The end points used in this study are clinically relevant. Early instability is usually considered to be an indication for surgery, although there are other factors dictating whether surgery is required. Malunion is generally accepted to be associated with poorer functional outcomes5,6, and carpal malalignment is associated with pain, loss of range of motion, and reduced grip strength4,17. However, it is not clear whether these findings can be generalized to other osteoporotic fractures, such as those in the proximal part of the humerus, the proximal part of the femur, and the ankle.

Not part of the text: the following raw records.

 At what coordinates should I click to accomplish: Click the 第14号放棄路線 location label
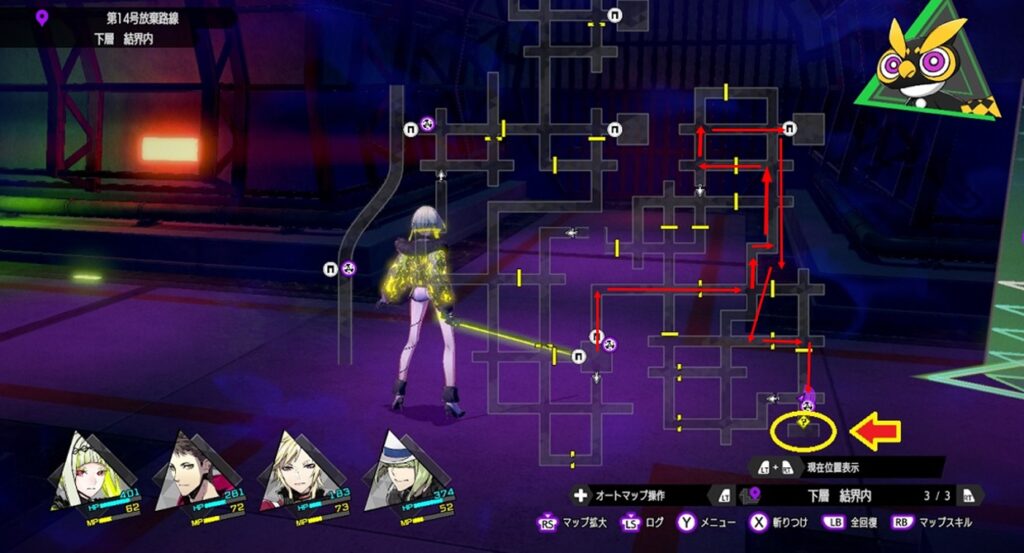(138, 18)
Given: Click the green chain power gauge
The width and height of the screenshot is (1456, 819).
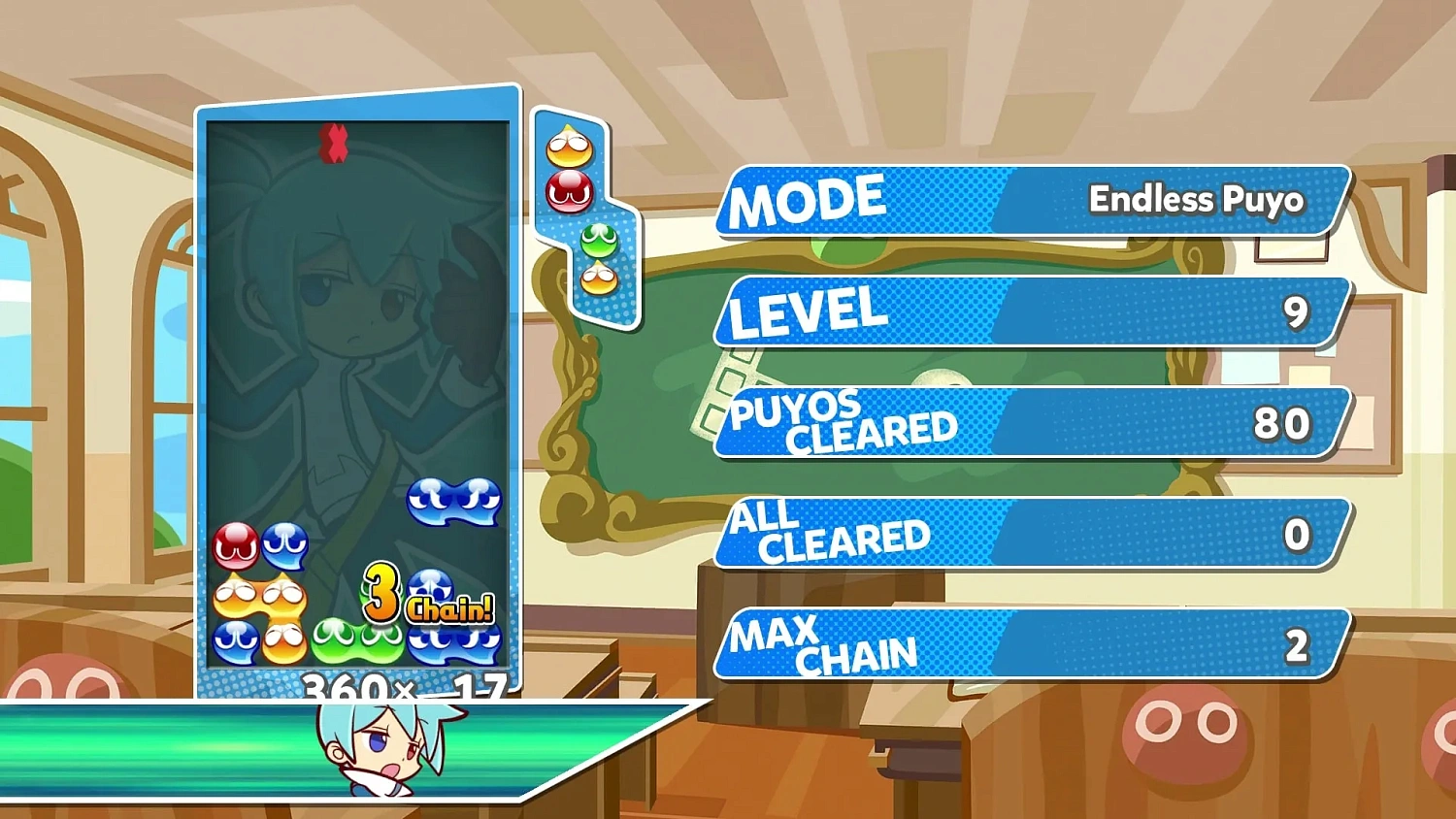Looking at the screenshot, I should click(146, 747).
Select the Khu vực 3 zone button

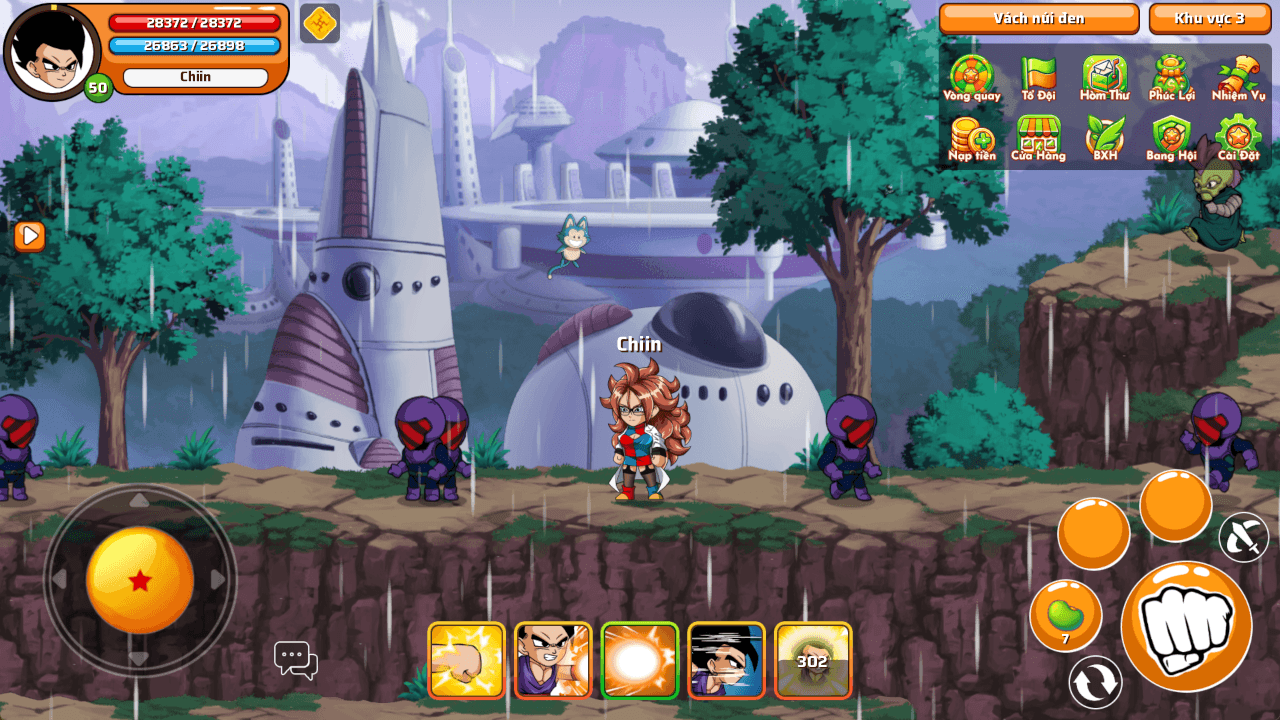1209,18
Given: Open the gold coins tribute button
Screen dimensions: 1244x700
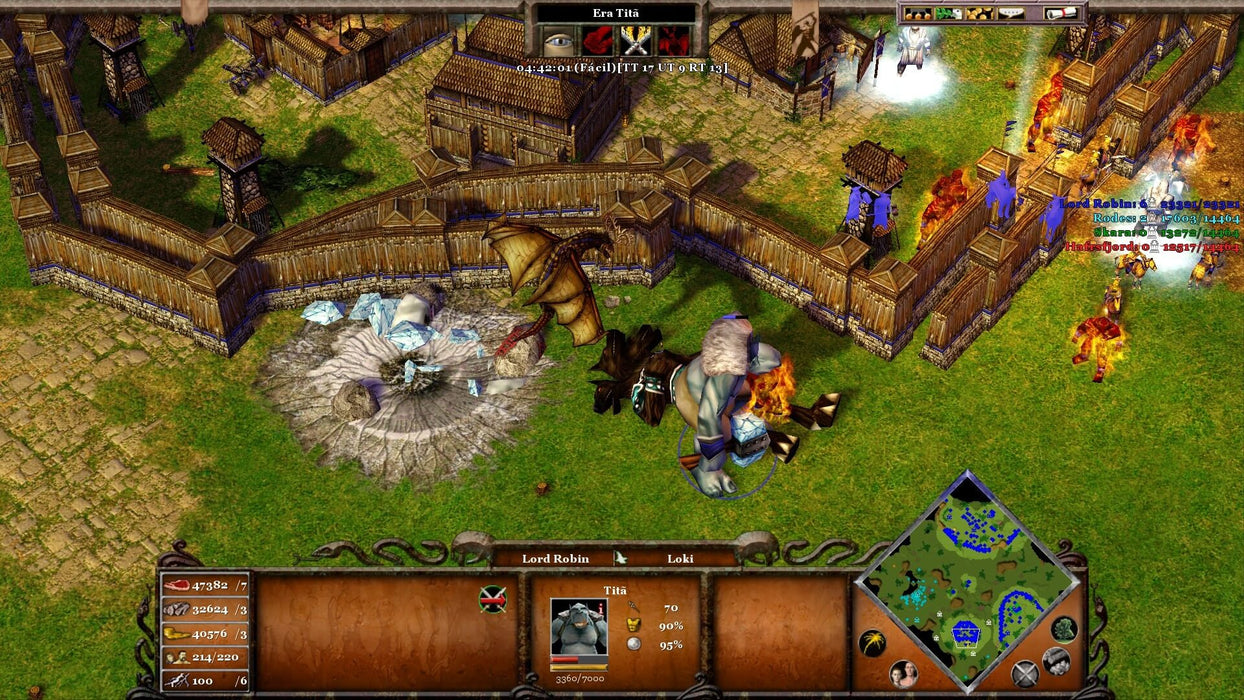Looking at the screenshot, I should click(x=980, y=13).
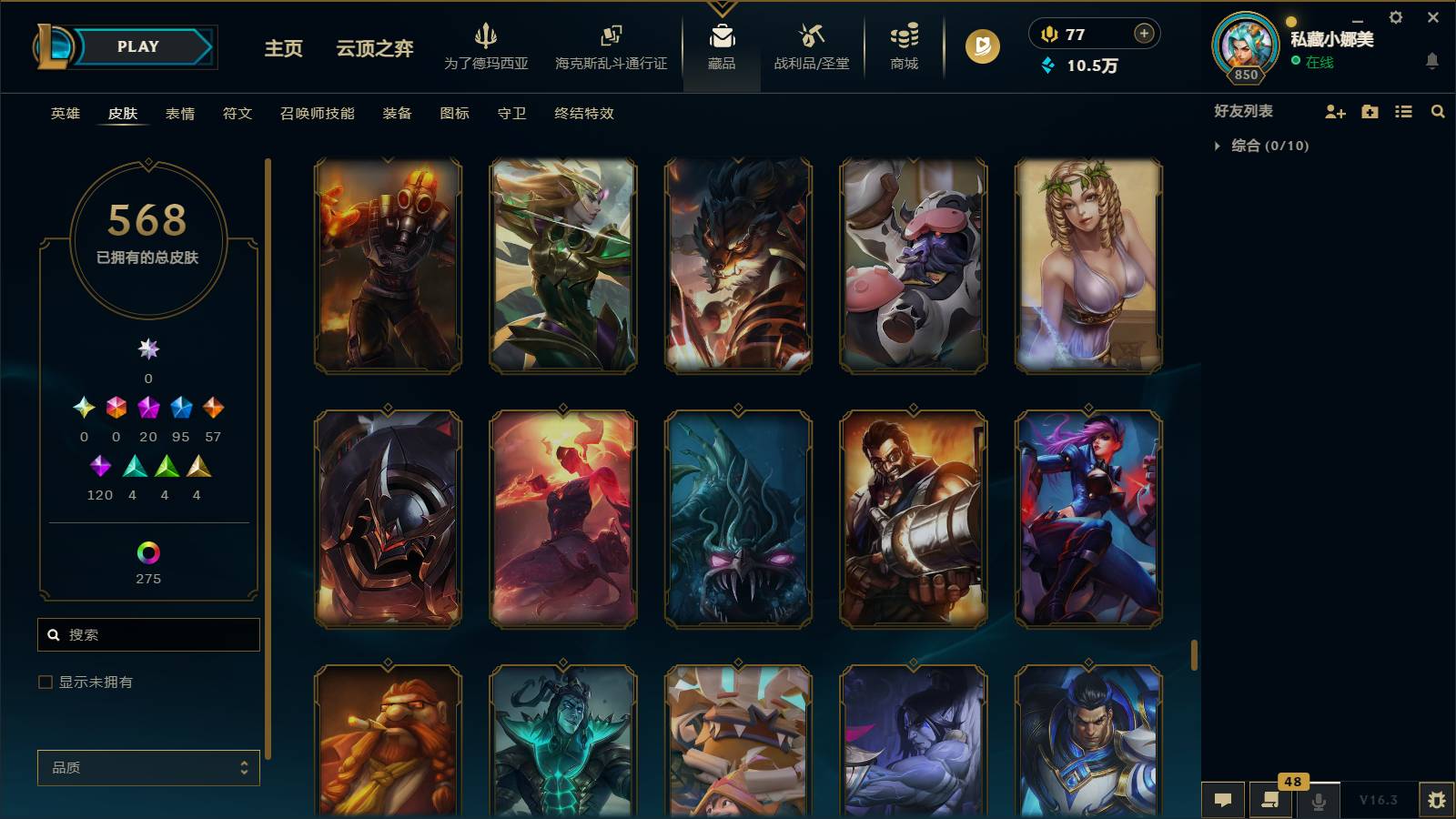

This study has some limitations. Our quantification of fracture severity was based on probabilities derived from algorithms based on radiographic measurements, without use of clinical outcome data such as function scores or scores on overall health questionnaires. We are not aware of any published data validating these algorithms in a clinical setting. Therefore, we can comment only on an association between reduced bone mineral density and radiographic fracture severity, not clinical fracture severity. Another limitation is that most of the radiographic measurements were performed by a single person. All of us are very familiar with these measurements, as they are used as a standard part of the clinical practice in our unit, and our pilot study suggested that interobserver variability was low. This was confirmed by the sample, consisting of 10% of the radiographs, that was double-checked by the senior author. Nonetheless, a risk of interobserver or intraobserver error in the measurements remains. As far as we are aware, these are the first data to show an association between bone mineral density and the severity of any fracture type.